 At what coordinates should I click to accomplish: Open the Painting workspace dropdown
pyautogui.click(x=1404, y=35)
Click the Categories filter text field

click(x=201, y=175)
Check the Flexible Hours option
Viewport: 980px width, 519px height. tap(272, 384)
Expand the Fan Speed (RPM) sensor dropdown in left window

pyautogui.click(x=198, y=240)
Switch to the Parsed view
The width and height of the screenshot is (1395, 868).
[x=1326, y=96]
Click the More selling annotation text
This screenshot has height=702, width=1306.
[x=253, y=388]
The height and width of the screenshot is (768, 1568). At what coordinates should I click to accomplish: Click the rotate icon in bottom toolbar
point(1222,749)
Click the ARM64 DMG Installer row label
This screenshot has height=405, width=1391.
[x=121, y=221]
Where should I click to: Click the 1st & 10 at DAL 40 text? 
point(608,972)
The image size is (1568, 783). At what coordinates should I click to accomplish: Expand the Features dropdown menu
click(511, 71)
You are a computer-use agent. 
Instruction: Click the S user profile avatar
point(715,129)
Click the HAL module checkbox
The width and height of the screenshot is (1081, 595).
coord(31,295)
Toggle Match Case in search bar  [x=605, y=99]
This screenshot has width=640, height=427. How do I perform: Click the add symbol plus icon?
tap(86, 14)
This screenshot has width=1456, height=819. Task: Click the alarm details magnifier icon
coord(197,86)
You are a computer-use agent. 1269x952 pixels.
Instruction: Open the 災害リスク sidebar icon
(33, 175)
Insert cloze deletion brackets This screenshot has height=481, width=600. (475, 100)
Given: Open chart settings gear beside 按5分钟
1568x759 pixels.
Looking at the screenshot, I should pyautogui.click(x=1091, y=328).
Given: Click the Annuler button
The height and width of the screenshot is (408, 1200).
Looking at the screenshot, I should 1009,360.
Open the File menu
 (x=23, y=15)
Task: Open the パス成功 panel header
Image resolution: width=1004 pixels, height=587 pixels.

= = = = = = =

* **The exercise**
How many lines in the entries above contain the word "pixels"? Give only the number.

* **Final result**
3